▶ [WHAT NEEDS TO BE DONE]
Using the data that follows, return exactly the lines from the one that contains "[search form toggle] (4, 297)" through the one that contains "Háztartás (19, 212)", ends included.

Stored data:

'''

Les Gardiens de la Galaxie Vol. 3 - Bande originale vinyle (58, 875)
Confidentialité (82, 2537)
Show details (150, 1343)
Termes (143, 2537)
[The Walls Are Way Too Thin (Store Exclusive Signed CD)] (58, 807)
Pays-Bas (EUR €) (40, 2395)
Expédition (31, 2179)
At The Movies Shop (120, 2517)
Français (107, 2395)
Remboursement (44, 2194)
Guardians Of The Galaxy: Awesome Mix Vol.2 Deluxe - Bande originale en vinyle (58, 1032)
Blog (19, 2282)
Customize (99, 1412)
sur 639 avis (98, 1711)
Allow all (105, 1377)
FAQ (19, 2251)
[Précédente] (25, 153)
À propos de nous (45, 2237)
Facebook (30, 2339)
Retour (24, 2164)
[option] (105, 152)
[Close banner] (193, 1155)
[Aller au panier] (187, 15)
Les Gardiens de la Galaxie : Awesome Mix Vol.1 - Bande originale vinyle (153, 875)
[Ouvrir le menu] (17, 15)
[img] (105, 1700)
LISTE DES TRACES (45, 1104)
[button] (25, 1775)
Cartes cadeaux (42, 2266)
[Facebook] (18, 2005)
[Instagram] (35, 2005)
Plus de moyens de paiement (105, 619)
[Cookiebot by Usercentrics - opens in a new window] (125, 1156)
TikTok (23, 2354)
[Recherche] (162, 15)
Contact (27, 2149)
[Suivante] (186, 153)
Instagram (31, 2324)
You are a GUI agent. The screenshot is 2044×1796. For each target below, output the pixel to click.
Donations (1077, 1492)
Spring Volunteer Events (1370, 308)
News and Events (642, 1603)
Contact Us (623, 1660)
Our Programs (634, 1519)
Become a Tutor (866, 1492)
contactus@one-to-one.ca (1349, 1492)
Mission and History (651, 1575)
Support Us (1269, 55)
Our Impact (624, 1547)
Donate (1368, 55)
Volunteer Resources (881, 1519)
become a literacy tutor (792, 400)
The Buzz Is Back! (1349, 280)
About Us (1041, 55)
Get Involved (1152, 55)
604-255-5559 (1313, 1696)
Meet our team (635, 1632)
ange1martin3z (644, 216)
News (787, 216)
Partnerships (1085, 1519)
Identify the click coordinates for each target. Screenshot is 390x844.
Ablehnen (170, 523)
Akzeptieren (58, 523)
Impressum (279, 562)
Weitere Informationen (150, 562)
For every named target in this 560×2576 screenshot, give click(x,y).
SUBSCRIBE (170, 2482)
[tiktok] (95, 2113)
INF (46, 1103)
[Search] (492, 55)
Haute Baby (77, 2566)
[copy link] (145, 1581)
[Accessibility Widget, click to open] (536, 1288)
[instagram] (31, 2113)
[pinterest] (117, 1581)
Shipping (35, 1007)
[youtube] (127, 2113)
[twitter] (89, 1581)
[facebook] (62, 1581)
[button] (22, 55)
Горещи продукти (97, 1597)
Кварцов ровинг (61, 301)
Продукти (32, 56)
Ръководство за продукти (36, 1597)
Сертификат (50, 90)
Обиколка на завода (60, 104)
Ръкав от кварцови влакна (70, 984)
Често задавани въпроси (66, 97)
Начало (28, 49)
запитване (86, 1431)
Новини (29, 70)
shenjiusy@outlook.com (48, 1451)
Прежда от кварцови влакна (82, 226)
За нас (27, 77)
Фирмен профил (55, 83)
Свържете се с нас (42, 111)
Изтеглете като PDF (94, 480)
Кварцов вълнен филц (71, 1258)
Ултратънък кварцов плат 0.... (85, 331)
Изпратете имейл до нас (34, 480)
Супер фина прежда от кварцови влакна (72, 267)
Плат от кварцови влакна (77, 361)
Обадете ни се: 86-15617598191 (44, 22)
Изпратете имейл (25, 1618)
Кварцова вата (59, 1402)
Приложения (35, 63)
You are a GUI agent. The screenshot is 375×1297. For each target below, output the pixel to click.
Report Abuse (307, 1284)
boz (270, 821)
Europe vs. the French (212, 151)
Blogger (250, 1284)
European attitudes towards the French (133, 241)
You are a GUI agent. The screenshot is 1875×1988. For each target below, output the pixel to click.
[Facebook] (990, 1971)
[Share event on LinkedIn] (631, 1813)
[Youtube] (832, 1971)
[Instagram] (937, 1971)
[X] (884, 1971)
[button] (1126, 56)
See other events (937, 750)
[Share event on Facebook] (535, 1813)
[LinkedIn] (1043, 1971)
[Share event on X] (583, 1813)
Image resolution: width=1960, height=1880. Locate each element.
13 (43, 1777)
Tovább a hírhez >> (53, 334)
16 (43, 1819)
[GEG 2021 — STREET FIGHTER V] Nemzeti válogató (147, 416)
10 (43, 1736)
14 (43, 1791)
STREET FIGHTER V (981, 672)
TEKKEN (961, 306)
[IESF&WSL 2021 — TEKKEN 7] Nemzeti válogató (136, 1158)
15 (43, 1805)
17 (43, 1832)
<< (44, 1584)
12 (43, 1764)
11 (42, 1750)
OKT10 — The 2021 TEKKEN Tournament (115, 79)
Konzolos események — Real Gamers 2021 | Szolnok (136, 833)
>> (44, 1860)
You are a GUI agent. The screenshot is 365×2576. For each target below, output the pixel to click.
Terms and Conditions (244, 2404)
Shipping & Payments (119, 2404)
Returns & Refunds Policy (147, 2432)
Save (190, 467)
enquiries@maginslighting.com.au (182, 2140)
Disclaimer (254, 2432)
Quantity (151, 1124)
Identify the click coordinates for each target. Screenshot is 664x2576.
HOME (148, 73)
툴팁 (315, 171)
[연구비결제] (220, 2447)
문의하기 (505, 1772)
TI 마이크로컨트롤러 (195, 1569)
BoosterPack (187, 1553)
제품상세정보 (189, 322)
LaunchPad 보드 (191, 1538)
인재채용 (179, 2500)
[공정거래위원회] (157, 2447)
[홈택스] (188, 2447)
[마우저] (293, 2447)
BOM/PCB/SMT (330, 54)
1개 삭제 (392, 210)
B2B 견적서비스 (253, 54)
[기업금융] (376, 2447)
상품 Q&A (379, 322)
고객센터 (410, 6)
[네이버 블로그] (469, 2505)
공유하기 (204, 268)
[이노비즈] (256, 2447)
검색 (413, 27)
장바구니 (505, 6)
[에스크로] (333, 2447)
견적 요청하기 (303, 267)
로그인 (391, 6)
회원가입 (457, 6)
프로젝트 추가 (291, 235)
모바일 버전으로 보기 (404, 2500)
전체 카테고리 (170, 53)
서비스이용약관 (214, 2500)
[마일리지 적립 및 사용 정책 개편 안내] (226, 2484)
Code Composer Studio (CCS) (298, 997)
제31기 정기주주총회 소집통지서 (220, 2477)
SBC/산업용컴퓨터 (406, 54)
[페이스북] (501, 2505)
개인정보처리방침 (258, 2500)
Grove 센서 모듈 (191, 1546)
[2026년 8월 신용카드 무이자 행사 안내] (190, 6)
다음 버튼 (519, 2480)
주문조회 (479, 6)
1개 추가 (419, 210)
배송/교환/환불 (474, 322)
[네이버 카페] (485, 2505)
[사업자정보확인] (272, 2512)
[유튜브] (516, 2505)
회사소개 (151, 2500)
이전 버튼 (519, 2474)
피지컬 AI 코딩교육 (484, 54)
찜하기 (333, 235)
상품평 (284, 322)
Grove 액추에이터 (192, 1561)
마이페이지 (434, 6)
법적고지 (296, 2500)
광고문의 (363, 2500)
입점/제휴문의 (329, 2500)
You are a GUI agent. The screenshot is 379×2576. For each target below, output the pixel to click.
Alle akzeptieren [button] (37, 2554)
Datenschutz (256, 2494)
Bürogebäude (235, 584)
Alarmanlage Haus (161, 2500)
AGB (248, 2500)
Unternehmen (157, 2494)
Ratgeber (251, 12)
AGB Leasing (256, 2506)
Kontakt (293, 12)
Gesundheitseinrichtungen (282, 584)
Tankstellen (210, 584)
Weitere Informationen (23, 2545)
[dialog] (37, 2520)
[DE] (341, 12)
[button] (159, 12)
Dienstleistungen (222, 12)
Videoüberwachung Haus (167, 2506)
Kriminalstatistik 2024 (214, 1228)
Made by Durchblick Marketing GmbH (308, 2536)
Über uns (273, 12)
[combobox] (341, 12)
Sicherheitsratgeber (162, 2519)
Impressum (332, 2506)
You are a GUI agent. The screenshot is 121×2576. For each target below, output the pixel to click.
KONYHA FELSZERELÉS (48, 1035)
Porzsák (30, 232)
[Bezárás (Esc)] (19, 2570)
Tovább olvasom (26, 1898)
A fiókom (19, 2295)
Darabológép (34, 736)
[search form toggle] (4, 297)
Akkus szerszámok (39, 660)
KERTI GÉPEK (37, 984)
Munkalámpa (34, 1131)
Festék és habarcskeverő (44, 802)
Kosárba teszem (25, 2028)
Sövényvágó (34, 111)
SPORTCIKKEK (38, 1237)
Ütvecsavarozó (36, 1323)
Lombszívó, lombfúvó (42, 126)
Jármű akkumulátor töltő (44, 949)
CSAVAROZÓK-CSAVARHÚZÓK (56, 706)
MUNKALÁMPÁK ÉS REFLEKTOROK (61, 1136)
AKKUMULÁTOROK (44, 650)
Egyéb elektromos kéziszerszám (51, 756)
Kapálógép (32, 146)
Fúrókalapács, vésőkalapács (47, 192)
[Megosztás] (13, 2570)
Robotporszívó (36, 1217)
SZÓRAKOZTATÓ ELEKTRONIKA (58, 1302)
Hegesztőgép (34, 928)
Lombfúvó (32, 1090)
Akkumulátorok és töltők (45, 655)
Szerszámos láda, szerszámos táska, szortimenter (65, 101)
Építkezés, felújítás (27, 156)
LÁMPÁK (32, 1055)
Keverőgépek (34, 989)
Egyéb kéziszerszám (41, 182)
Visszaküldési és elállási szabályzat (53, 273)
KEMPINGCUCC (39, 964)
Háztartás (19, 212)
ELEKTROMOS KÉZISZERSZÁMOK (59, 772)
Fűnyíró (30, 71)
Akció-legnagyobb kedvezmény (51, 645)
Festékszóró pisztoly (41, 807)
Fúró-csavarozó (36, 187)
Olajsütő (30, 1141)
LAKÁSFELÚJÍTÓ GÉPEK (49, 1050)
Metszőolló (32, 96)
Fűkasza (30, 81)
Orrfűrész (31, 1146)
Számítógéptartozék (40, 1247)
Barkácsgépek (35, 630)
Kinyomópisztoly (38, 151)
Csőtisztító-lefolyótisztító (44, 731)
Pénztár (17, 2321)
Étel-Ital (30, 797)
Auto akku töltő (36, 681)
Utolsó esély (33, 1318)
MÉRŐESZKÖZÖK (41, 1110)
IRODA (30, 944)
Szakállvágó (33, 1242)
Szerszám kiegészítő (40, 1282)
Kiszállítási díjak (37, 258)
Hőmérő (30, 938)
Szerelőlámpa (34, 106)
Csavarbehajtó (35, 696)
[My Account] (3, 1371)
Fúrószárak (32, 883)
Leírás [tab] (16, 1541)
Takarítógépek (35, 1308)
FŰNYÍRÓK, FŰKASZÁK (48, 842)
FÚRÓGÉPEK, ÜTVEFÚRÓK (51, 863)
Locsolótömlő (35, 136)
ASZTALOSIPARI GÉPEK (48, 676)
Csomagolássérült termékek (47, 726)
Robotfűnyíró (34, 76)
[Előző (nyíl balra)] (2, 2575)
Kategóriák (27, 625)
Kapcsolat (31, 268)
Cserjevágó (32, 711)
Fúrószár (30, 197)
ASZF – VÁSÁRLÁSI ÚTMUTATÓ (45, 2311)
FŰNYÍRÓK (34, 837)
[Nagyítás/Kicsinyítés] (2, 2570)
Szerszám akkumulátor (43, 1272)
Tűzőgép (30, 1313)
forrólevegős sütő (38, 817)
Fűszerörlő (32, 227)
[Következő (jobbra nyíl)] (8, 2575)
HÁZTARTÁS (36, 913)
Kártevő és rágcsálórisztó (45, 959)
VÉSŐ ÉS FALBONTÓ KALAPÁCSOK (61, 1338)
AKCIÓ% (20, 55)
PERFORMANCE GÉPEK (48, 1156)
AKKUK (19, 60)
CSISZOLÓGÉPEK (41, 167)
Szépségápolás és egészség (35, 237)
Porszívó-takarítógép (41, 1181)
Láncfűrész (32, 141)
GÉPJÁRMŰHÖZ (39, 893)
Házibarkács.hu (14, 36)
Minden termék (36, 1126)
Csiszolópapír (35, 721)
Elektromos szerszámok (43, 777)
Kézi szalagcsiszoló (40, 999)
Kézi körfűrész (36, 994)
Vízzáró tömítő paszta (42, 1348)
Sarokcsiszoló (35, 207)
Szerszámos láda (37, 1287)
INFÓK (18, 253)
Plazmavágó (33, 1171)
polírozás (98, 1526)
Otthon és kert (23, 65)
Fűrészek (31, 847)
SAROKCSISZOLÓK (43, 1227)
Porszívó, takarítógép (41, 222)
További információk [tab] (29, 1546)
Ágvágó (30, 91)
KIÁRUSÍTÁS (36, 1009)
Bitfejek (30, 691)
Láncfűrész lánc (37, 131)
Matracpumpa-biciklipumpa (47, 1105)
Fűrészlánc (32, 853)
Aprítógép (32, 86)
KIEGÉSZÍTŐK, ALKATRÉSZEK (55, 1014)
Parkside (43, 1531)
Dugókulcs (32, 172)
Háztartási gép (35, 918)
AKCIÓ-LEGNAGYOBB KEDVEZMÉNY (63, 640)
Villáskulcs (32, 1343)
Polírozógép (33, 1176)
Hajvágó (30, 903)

'''

▶ [EXERCISE RESPONSE]
[search form toggle] (4, 297)
Akkus szerszámok (39, 660)
KERTI GÉPEK (37, 984)
Munkalámpa (34, 1131)
Festék és habarcskeverő (44, 802)
Kosárba teszem (25, 2028)
Sövényvágó (34, 111)
SPORTCIKKEK (38, 1237)
Ütvecsavarozó (36, 1323)
Lombszívó, lombfúvó (42, 126)
Jármű akkumulátor töltő (44, 949)
CSAVAROZÓK-CSAVARHÚZÓK (56, 706)
MUNKALÁMPÁK ÉS REFLEKTOROK (61, 1136)
AKKUMULÁTOROK (44, 650)
Egyéb elektromos kéziszerszám (51, 756)
Kapálógép (32, 146)
Fúrókalapács, vésőkalapács (47, 192)
[Megosztás] (13, 2570)
Robotporszívó (36, 1217)
SZÓRAKOZTATÓ ELEKTRONIKA (58, 1302)
Hegesztőgép (34, 928)
Lombfúvó (32, 1090)
Akkumulátorok és töltők (45, 655)
Szerszámos láda, szerszámos táska, szortimenter (65, 101)
Építkezés, felújítás (27, 156)
LÁMPÁK (32, 1055)
Keverőgépek (34, 989)
Egyéb kéziszerszám (41, 182)
Visszaküldési és elállási szabályzat (53, 273)
KEMPINGCUCC (39, 964)
Háztartás (19, 212)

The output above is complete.